The Gonzalezes do not know when they will be together again, but they will have accomplished one thing: compliance with the new immigration law.
Gonzalez, a factory worker, decided to go home because he is not eligible for amnesty under the law. His wife, Lilia, is. The couple’s U.S.-born child will go home with his father because Lilia cannot afford a baby sitter on her meager earnings as a factory worker.
Faced by Thousands
The family exemplifies the kinds of problems facing thousands of immigrants who must decide whether to break the law and remain together, or comply with it and break up their families. A clarification of the touchy “family unity” issue by Immigration and Naturalization Service Commissioner Alan C. Nelson to Congress on Wednesday did little to ease such difficult family choices, according to immigrants’ rights advocates.
While Nelson said the INS will not deport children who are here illegally if both of their parents qualify for amnesty, he gave no such assurances to the spouses of eligible family members.

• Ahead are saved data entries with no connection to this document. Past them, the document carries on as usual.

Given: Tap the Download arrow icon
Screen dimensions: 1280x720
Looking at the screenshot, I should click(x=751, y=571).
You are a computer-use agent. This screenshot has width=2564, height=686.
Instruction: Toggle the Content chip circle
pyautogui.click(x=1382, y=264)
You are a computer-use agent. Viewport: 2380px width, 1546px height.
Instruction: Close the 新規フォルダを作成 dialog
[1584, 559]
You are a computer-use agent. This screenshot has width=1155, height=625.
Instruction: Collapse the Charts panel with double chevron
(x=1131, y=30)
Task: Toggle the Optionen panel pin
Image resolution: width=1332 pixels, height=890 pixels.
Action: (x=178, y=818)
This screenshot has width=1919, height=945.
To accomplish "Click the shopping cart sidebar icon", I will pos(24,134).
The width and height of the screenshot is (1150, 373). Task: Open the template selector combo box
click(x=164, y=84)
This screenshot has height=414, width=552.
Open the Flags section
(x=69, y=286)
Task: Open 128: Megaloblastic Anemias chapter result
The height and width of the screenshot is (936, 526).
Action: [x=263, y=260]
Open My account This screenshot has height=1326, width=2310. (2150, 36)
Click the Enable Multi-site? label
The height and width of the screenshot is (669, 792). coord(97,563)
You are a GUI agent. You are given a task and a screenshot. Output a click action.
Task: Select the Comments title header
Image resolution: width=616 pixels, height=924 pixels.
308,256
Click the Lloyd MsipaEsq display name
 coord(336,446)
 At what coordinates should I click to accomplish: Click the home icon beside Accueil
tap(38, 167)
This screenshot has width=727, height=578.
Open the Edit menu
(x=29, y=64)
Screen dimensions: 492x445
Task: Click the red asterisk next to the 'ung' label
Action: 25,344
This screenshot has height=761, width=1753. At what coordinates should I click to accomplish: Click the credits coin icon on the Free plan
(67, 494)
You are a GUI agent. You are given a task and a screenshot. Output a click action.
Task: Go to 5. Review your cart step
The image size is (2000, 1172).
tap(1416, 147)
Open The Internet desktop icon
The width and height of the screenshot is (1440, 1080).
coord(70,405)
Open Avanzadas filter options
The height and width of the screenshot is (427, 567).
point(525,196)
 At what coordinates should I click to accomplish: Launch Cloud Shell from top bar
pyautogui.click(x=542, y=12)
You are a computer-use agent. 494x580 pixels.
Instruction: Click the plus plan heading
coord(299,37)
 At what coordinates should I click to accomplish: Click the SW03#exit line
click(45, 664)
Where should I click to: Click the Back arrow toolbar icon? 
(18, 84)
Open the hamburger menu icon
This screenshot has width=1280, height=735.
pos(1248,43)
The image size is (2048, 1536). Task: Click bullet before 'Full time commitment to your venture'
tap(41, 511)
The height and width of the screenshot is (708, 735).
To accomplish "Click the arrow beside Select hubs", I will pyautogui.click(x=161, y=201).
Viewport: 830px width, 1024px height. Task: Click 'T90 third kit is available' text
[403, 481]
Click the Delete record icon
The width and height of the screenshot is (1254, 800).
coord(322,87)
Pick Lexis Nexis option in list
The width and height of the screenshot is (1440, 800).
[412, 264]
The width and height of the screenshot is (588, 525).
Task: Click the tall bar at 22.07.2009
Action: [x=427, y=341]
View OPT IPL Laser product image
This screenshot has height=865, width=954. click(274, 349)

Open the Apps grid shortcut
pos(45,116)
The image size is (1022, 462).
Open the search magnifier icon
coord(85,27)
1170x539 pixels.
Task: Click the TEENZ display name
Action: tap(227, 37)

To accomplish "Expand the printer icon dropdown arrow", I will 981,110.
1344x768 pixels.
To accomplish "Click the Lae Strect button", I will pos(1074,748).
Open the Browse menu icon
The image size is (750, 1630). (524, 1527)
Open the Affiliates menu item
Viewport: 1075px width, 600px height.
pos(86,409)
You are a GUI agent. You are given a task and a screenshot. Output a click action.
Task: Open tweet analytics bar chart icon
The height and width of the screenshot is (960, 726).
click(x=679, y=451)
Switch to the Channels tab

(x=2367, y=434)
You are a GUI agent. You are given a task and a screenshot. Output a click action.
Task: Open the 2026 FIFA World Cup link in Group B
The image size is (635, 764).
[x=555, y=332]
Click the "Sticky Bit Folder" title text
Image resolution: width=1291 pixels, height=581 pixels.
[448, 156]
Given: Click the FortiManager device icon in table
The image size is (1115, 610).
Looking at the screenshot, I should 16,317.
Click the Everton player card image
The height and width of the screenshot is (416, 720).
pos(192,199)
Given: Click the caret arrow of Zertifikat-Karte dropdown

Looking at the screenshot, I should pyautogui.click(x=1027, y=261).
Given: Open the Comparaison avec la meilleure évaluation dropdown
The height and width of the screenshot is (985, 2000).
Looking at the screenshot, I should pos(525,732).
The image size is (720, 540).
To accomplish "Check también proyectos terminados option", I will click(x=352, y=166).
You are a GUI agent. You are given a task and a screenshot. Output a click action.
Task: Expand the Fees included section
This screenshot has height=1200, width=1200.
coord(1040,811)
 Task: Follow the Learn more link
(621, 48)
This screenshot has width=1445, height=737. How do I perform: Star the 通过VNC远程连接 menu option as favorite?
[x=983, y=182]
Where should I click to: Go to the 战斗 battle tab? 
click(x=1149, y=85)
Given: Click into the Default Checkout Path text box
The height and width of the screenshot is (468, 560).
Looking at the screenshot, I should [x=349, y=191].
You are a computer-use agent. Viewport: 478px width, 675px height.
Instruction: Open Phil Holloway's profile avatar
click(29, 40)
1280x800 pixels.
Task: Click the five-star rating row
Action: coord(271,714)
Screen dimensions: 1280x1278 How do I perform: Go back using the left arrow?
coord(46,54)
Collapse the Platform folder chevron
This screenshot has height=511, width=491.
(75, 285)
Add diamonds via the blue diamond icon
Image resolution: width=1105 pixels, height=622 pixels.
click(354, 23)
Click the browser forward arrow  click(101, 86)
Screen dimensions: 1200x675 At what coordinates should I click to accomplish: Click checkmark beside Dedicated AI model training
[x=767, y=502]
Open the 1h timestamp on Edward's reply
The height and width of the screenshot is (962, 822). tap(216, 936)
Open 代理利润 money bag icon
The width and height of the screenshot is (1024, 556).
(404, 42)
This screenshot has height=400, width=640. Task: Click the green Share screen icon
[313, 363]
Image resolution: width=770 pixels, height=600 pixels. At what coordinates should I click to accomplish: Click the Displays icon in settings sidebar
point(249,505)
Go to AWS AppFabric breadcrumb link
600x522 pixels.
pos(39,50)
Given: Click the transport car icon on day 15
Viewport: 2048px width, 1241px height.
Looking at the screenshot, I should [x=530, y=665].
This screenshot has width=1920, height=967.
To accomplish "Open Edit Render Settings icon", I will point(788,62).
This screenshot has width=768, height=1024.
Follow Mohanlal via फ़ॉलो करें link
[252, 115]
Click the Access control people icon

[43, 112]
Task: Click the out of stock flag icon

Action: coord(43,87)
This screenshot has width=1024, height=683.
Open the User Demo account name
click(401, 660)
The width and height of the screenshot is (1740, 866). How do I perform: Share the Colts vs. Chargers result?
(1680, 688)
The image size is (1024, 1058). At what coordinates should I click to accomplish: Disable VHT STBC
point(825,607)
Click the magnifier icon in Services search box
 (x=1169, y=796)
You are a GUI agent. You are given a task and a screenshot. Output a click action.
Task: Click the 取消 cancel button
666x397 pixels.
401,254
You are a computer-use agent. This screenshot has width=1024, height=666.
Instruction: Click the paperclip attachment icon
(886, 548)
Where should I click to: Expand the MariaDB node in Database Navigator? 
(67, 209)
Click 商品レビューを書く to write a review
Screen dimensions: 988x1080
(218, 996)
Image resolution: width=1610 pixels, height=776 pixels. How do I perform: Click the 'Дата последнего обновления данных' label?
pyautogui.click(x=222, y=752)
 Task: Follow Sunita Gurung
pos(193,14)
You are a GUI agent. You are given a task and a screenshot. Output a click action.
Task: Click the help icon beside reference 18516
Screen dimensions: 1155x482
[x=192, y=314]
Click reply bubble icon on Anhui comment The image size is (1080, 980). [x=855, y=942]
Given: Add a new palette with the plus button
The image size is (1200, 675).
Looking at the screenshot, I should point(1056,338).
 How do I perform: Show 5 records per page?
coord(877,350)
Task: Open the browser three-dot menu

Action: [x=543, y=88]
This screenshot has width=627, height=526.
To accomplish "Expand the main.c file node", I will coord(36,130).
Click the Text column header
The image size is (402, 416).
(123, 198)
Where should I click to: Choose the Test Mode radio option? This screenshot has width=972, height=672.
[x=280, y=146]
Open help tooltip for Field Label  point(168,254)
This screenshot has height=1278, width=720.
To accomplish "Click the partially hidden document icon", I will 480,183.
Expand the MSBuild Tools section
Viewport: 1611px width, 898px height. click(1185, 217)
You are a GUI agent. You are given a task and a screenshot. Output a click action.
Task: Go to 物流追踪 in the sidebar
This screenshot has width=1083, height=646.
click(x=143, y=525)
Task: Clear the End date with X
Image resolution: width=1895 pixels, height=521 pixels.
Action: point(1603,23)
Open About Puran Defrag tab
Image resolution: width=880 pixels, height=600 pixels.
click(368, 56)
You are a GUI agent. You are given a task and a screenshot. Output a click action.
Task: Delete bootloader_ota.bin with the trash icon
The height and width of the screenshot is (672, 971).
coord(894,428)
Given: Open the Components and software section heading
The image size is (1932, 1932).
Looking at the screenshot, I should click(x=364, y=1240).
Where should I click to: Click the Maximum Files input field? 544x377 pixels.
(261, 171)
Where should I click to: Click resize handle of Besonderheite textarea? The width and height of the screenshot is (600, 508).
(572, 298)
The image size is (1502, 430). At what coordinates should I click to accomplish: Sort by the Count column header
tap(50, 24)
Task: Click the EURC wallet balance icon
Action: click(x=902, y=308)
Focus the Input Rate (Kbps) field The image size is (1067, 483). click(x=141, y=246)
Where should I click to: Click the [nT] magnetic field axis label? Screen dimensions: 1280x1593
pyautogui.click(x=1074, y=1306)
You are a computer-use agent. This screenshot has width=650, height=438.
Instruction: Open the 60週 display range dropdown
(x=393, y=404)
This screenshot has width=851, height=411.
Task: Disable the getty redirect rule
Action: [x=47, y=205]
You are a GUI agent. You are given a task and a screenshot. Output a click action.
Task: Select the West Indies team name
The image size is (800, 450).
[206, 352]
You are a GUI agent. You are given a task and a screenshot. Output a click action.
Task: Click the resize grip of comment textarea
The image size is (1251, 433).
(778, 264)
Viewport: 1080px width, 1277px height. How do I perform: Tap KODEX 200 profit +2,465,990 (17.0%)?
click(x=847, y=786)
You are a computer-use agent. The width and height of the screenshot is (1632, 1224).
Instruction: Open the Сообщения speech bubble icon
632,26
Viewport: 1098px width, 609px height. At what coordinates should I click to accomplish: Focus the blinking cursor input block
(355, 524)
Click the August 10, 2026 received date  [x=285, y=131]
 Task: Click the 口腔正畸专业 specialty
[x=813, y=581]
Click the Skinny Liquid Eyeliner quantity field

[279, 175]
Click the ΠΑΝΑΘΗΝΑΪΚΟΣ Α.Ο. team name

“It is a half-measure approach to a very serious problem,” said Father Luis Olivares, pastor at Our Lady of Guadalupe Church and chairman of the principal coalition of immigrants’ rights groups in Los Angeles. “It will continue to divide families.”
“The number of children who might benefit from this policy are going to be very few,” predicted Juan Gutierrez of One-Stop Immigration, a counseling center. “In a majority of such cases, the father came here first and then sent for the mother and children.”
Fernando Tafoya, director of an AFL-CIO amnesty program here, said that nearly half of his clients have close relatives who are not eligible for amnesty.
Will Lobby Congress
Olivares said the immigrants’ rights coalition, which includes a variety of labor, church, legal and social service agencies, will lobby Congress to address the issue of family separation.
Meanwhile, families like the Gonzalezes will continue to face heart-wrenching choices.
“I’ll stay here and live with my sisters for now,” said Lilia Gonzalez, who lives in Boyle Heights. “Jesus will go back to Mexico with the baby and live with his family and try to find a job.”
The family will get back together, she said, “when we get enough money or can figure out a way to immigrate my husband.”
After a pause, she added: “This is so hard. How can one live without one’s son?”